Sa valeur se déduit de méthodes convergentes — multiples de résultat observés dans le secteur, actualisation des flux futurs, valeur patrimoniale, usages professionnels de la branche — dont aucune n'est une vérité et dont les résultats divergent souvent largement. S'y ajoutent des correctifs déterminants : la dépendance à l'homme-clé, la qualité du bail, la concentration du portefeuille clients, l'état réel de l'outil de travail, le besoin en fonds de roulement à financer en plus du prix. Deux affaires affichant le même résultat peuvent légitimement valoir du simple au double.

Cette opacité est à la fois le risque principal et la source de l'inefficience dont profitent les acquéreurs compétents. Comprendre comment se construit la valorisation d'une entreprise — quelles méthodes s'appliquent à quel profil d'affaire, quels retraitements pratiquer sur le résultat affiché, quelles décotes sont justifiées — n'est donc pas un préalable technique parmi d'autres. C'est ce qui sépare l'investisseur qui achète un flux durable de celui qui paie le prix demandé. Et sur un actif que l'on ne pourra pas revendre au premier signe de doute, l'erreur de prix ne se corrige pas.

Une classe d'actifs légitime, une allocation à dimensionner

L'entreprise non cotée détenue en direct mérite mieux que l'oubli dans lequel la tient l'allocation patrimoniale française. Elle offre un rendement potentiellement supérieur, un accès au crédit que peu d'actifs procurent, et une décorrélation partielle des marchés financiers.

Mais elle exige, en retour, ce que la plupart des investisseurs ne peuvent pas donner : un horizon indéterminé, une tolérance à la concentration, une implication personnelle qui ressemble à un métier, et une compétence de valorisation que l'on n'improvise pas. Elle ne remplace ni le fonds euros, ni le PEA, ni la pierre. Elle constitue, pour ceux dont la situation le permet, une poche à part — dimensionnée sur ce que l'on peut perdre, pas sur ce que l'on espère gagner.
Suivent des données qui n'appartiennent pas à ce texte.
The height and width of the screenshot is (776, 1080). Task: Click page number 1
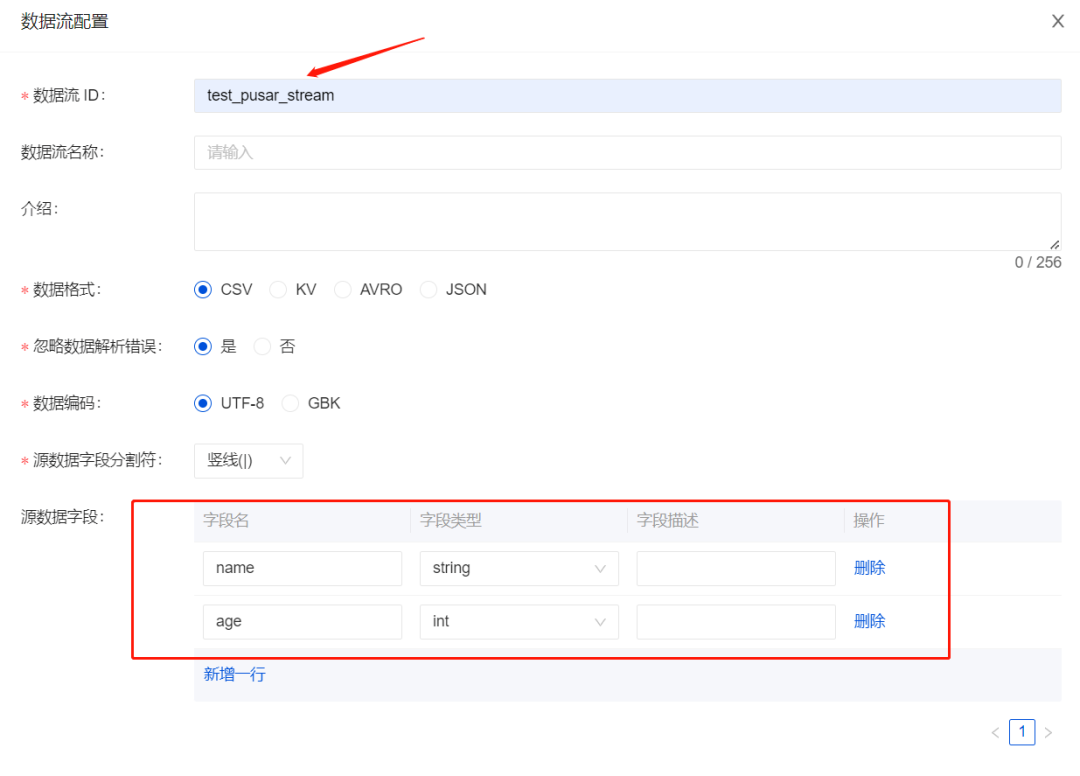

Le lecteur qui envisagerait sérieusement cette voie a intérêt à s'entourer : expert-comptable pour les retraitements, avocat pour les actes et les garanties, banquier pour le montage. Ces développements sont d'ordre général et ne constituent ni un conseil en investissement, ni une recommandation personnalisée. Aucune performance passée observée sur ce marché ne préjuge de celle d'une opération particulière, et tout investissement de cette nature comporte un risque de perte en capital.